Article 13 Force Majeure

13.1 In The event of an obstacle to the execution of the agreement as a result of force majeure, it is entitled to suspend the execution of the agreement without judicial intervention or during the force majeure situation, or the agreement In whole or in part, without any loss of any damages.

13.2 both in the case of suspension and dissolution under paragraph 1, Salandanan is entitled to demand immediately payment of the work and materials/ products already carried out pursuant to the agreement.

13.3 under force majeure, these general terms and conditions shall mean any of the will of Stienen independent circumstance -even if it had already been foreseen at the time of the agreement-which would permanently or temporarily prevent the fulfilment of the agreement.

Article 14 Lapse of law

14.1 The client cannot rely on the fact that what has been done or delivered does not respond to the agreement, if he does not receive it on receipt, but in any event within three working days after delivery of the products and services thereof Schriftelij (k) has communicated to Stienen.

14.2. In respect of all Klach, Stienen will be given the opportunity to monitor them. Stienen has the choice to take back the goods, to exchange them, to give a reduction on the price, or to take other appropriate measures according to them.

14.3 Complaints regarding invoices must be submitted in writing to Stienen at the latest within three weeks of the date of the invoice, in the absence of which each recourse to such inaccuracies lapses and the invoices are established as undisputed Have to apply.

Article 15 Disputes

15.1. Dutch law shall govern any and all agreements and the legal relationships arising from them between Stienen and the customer and/or other contracting parties. 

15.2. The Limburg court in Roermond shall be exclusively competent as the court of first instance. If a dispute occurs that arises from, or is in connection with these agreements, the parties shall first consult each other and try to come to an amicable arrangement along the lines of these Terms and Conditions before submitting the dispute to the court. 

15.3. There will be a dispute when one of the parties declares that this is the case. 

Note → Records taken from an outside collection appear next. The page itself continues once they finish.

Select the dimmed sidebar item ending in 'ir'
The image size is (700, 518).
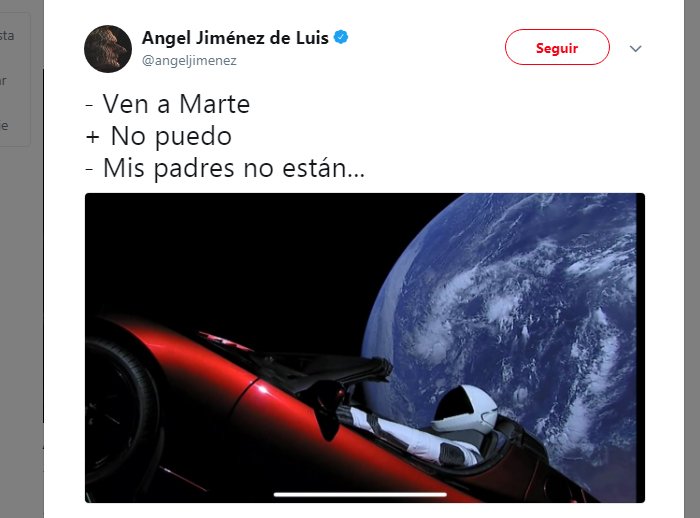pos(4,81)
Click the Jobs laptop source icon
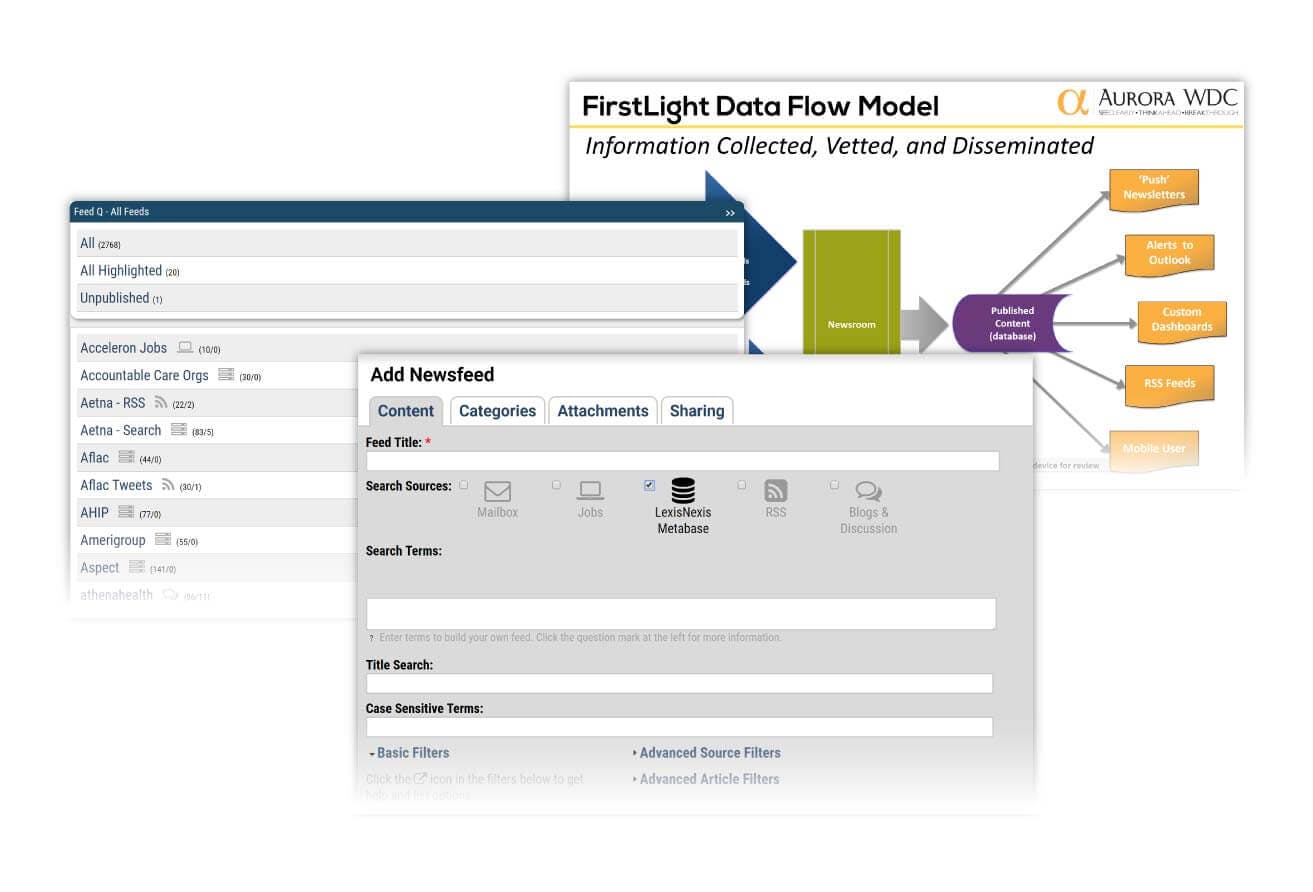The height and width of the screenshot is (892, 1313). coord(590,492)
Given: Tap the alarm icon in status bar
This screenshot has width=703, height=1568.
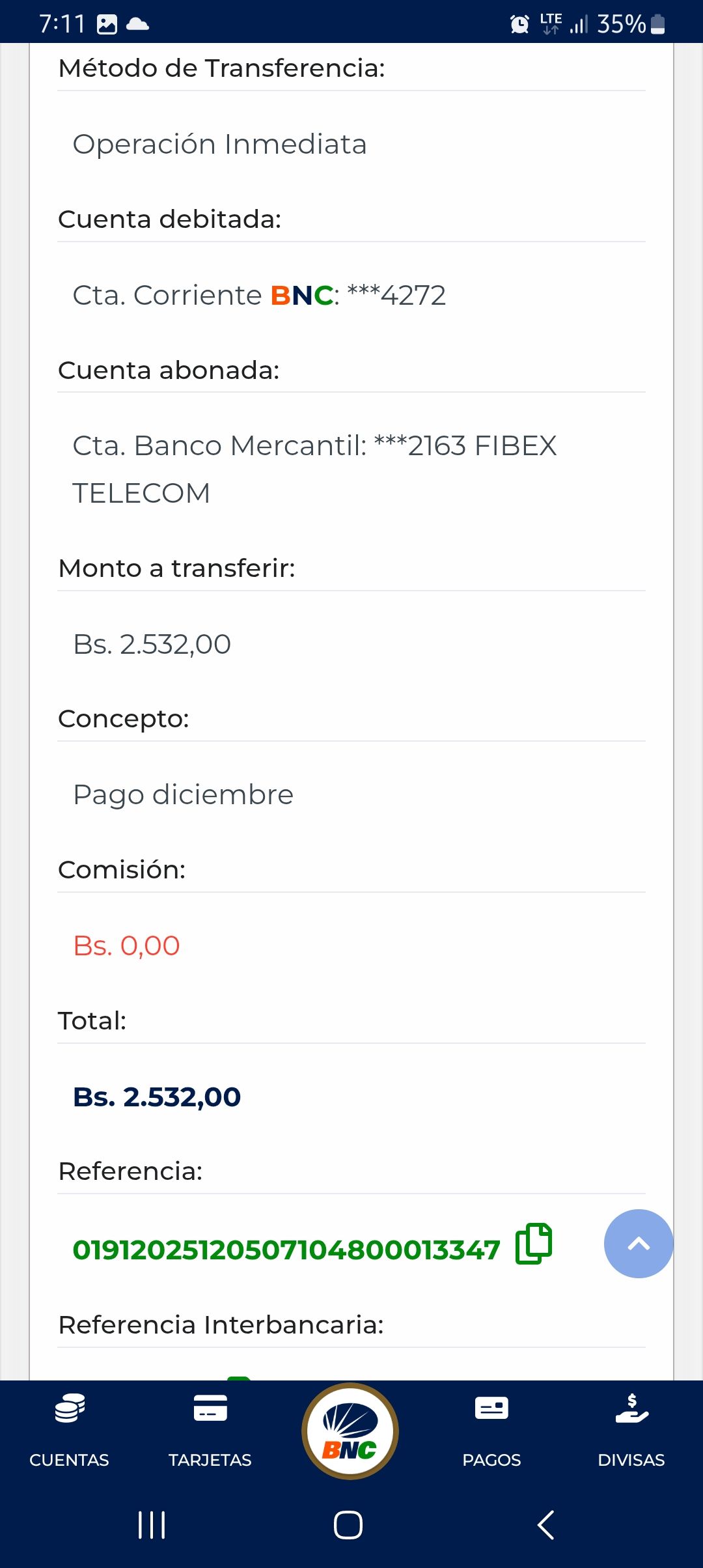Looking at the screenshot, I should click(519, 24).
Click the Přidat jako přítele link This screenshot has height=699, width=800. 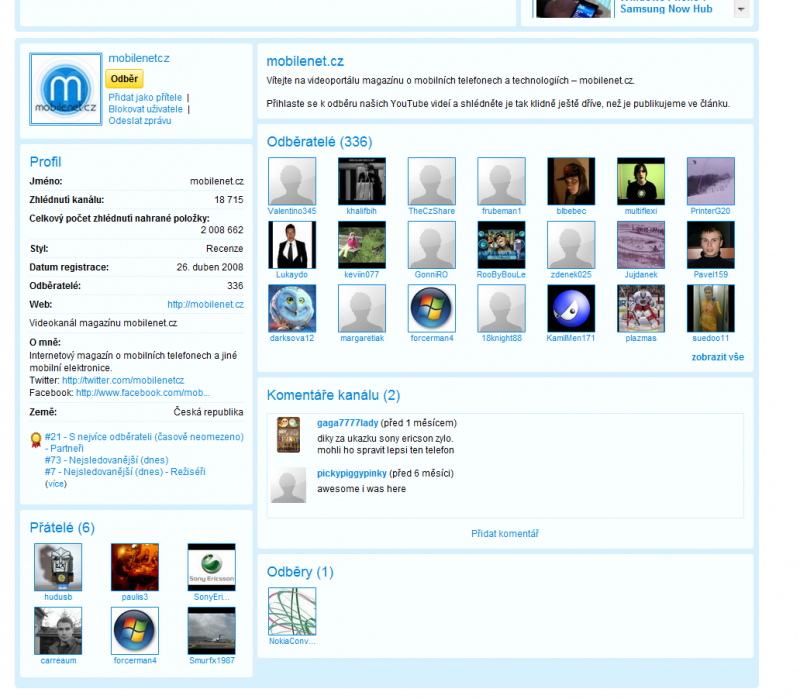pyautogui.click(x=145, y=97)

Article 16 Final provisions

16.1. Any deviations from and/or supplements to these General Terms and Conditions shall only be binding in the event that, and in so far as, we have consented thereto in writing for each legal action separately in writing.  

16.2. In the event that one or more provisions of these General Terms and Conditions might not be applicable, the remaining provisions of these Terms and Conditions shall remain applicable unimpaired. 

16.3. These General Terms and Conditions have been filed with the Chamber of Commerce and Industry for Limburg-Noord (Kamer van Koophandel en Fabrieken voor Limburg-Noord / 1 October 2015). Furthermore, they are always open for inspection at the offices of Stienen and will be forwarded free of charge on request. 

This English translation of our General Terms and Conditions was based on a Dutch-language original. The original Dutch text shall prevail if there are any disputes as to the interpretation of these General Terms and Conditions.